Where it gets interesting is in a final feature of sub-themes: component themes, which are really just sub-themes in disguise.

Taking our example above, we can add a name to our styled call:

import { View, styled } from '@tamagui/core'
const Square = styled(View, {
name: 'Square',
backgroundColor: '$background',
width: 100,
height: 100,
})

And just like that, if we define a _Square sub-theme, any usage of <Square /> will pick it up:

// in your tamagui.config.ts:
const dark_Square = {
background: 'darkblue',
}
createThemes({
dark,
dark_Square,
})
// in your app:
export default () => (
<>
<Theme name="dark">
<Square />
{/*
Because Square has a name of Square it looks for a sub-theme with _Square.
It will find dark_Square and change the theme.
So in this case the Square backgroundColor will be 'darkblue'.
*/}
</Theme>
</>
)

This is how Tamagui "solves" themes. It gives you incredible power to re-skin the entire interface without having to touch any code. It's not mandatory - you can always just go in and change the color values inline as you please. But it does mean that we (and your team) can ship components and screens that can be completely re-skinned at any point in the tree.

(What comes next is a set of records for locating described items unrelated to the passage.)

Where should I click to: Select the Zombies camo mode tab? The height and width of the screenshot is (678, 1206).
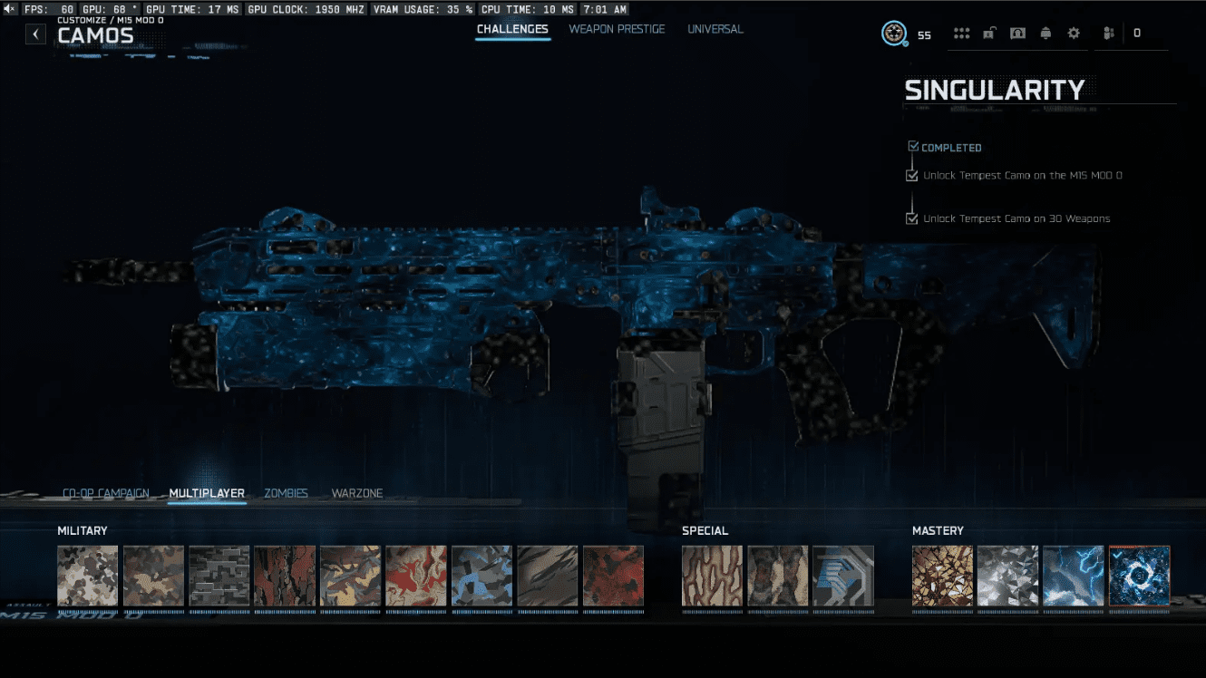(x=286, y=493)
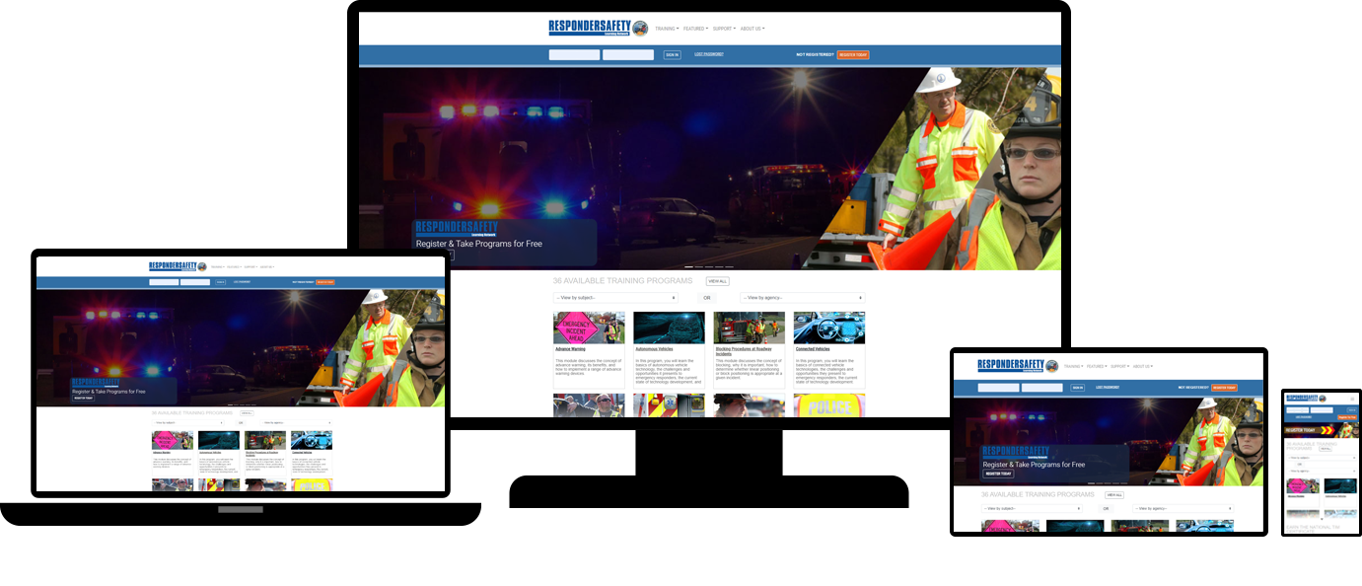This screenshot has width=1362, height=586.
Task: Click the orange REGISTER TODAY button in the header
Action: point(853,54)
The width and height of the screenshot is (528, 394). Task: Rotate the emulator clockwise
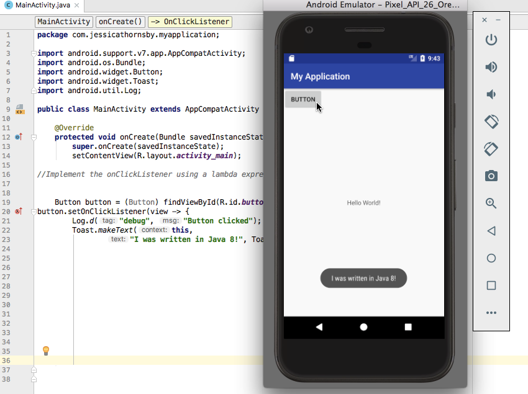(491, 149)
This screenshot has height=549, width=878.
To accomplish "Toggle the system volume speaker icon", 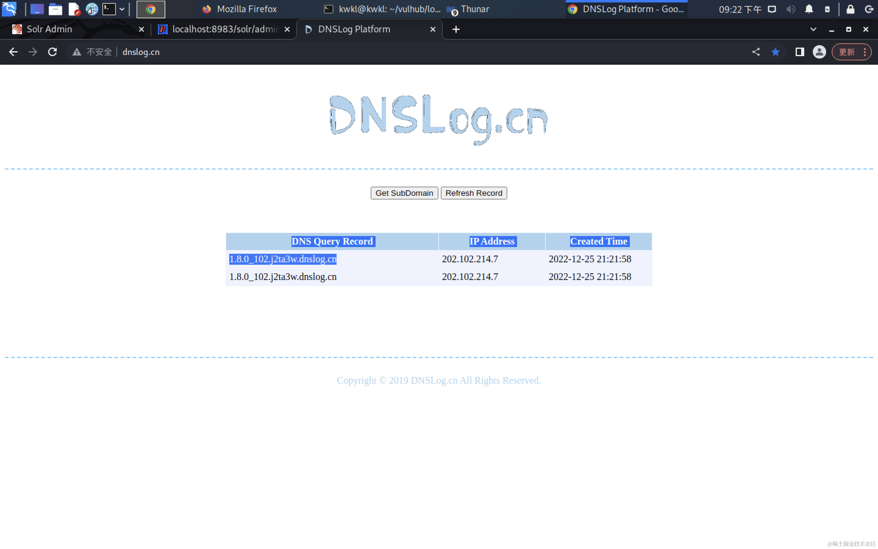I will (791, 9).
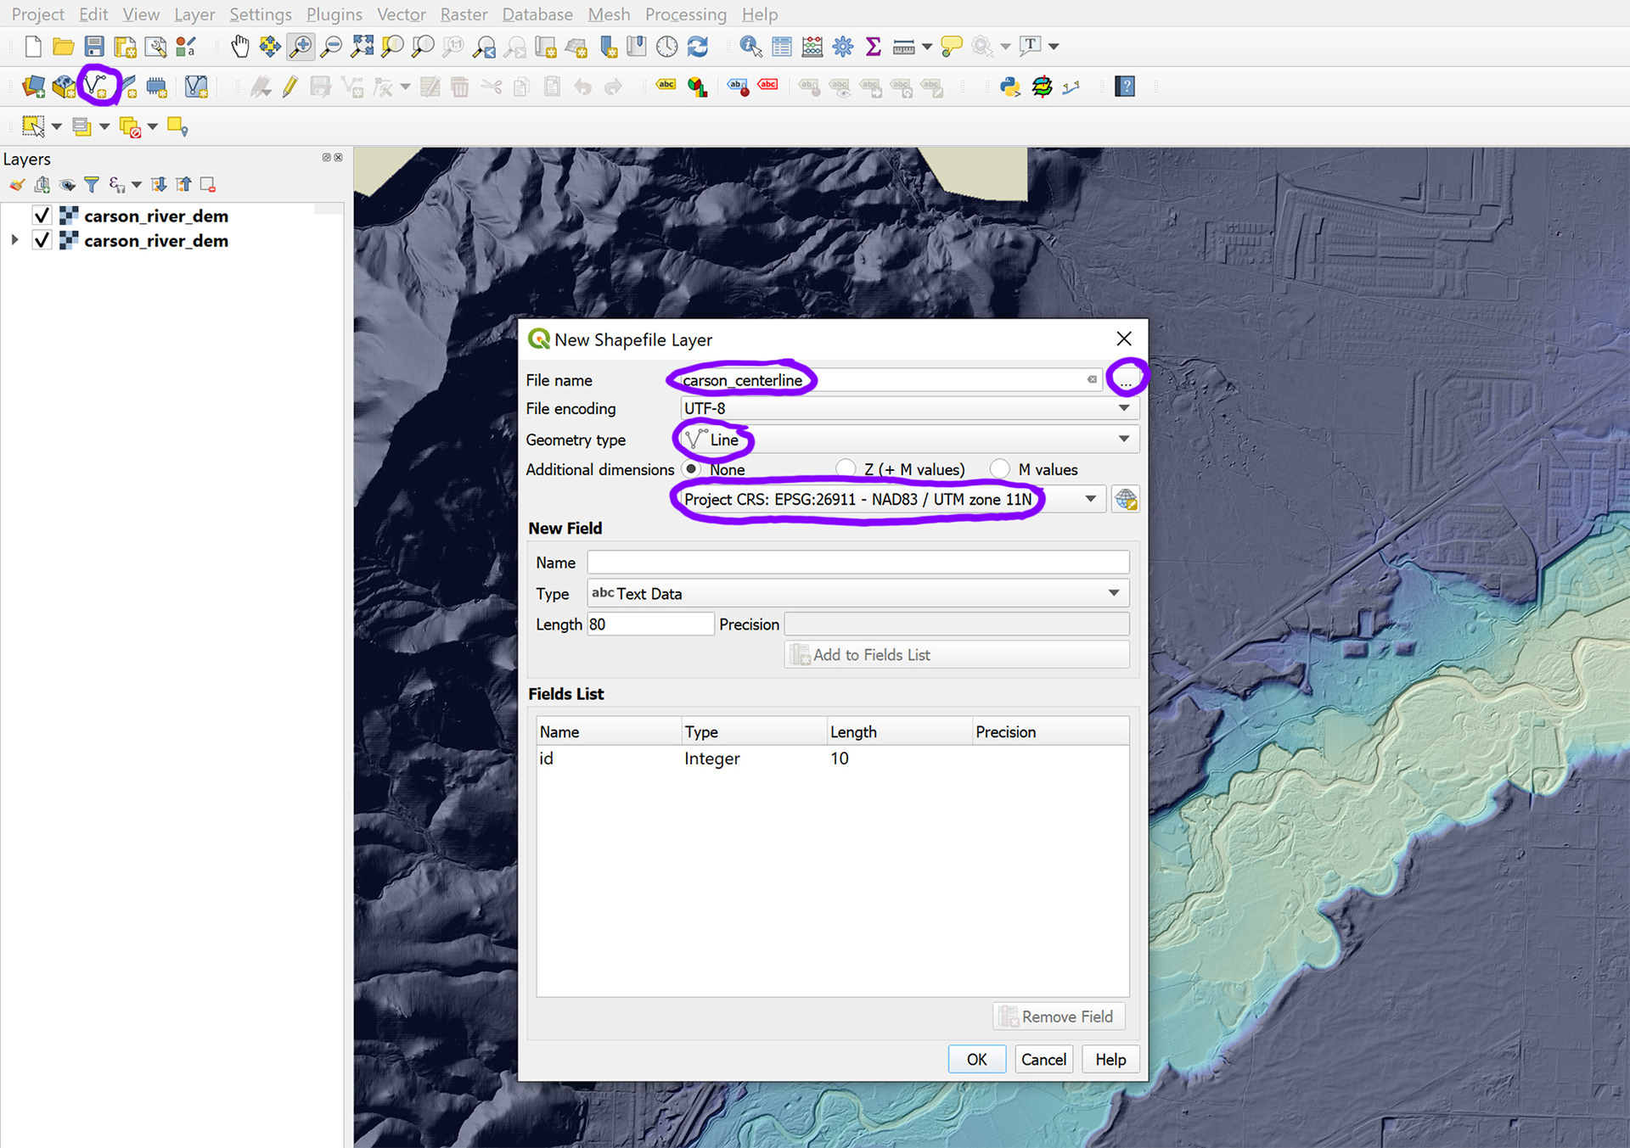Open the Processing menu
This screenshot has width=1630, height=1148.
click(685, 14)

Think of it as a super-power. If you don't use it, there's no downside. But if you do, you gain a pretty powerful new ability.

createThemeBuilder

Now that we have all the required context to understand palettes and templates, we can get familiar with the createThemeBuilder API.

Let's get back to our minimal example:

import { createThemeBuilder } from '@tamagui/theme-builder'
const themesBuilder = createThemeBuilder()
.addPalettes({
dark: ['#000', '#111', '#222', '#999', '#ccc', '#eee', '#fff'],
light: ['#fff', '#eee', '#ccc', '#999', '#222', '#111', '#000'],
})
.addTemplates({
base: {
background: 0,
color: -0,
},
subtle: {
background: 1,
color: -1,
}
})
.addThemes({
light: {
template: 'base',
palette: 'light',
},
dark: {
template: 'base',
palette: 'dark',
},
})
.addChildThemes({
subtle: {
template: 'subtle',
},
})
export const themes = themesBuilder.build()

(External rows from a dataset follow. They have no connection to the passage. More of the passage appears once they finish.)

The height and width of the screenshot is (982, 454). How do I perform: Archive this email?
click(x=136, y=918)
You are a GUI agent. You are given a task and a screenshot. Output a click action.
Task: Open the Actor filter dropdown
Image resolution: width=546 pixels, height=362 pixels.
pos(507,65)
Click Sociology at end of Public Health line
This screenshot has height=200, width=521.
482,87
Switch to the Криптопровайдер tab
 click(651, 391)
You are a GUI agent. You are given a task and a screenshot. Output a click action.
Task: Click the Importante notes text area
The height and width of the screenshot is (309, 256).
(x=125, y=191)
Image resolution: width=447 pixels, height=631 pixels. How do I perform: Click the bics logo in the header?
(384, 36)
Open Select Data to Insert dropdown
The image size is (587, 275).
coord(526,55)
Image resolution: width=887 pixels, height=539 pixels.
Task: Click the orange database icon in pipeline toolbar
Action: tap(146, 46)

This is the full API, minus some optional extra props that each function takes. Calling themesBuilder.build() will generate the following:

{
light: {
background: '#fff',
color: '#000',
},
dark: {
background: '#000',
color: '#fff',
},
light_subtle: {
background: '#eee',
color: '#111',
},
dark_subtle: {
background: '#111',
color: '#eee',
},
}

Complete Example

To get a better idea of a complete theme suite, check out the source for the @tamagui/themes package . This is the code that produces the themes for this site. It handles a variety of more complex use cases:

  • Adding multiple levels of themes, like light_orange, light_subtle, and light_orange_subtle.
  • Adding component themes like light_Button, light_orange_Button, and light_orange_subtle_Button.
  • Making the base (light and dark) themes have extra properties that are a superset of their children.
  • Creating and uses custom masks using combineMasks and createMask.
  • Diverging templates between light and dark by using the optional array syntax.
  • Passing options to some masks to "skip" changing certain values in the templates.
  • Using avoidNestingWithin to prevent combinations of sub-themes.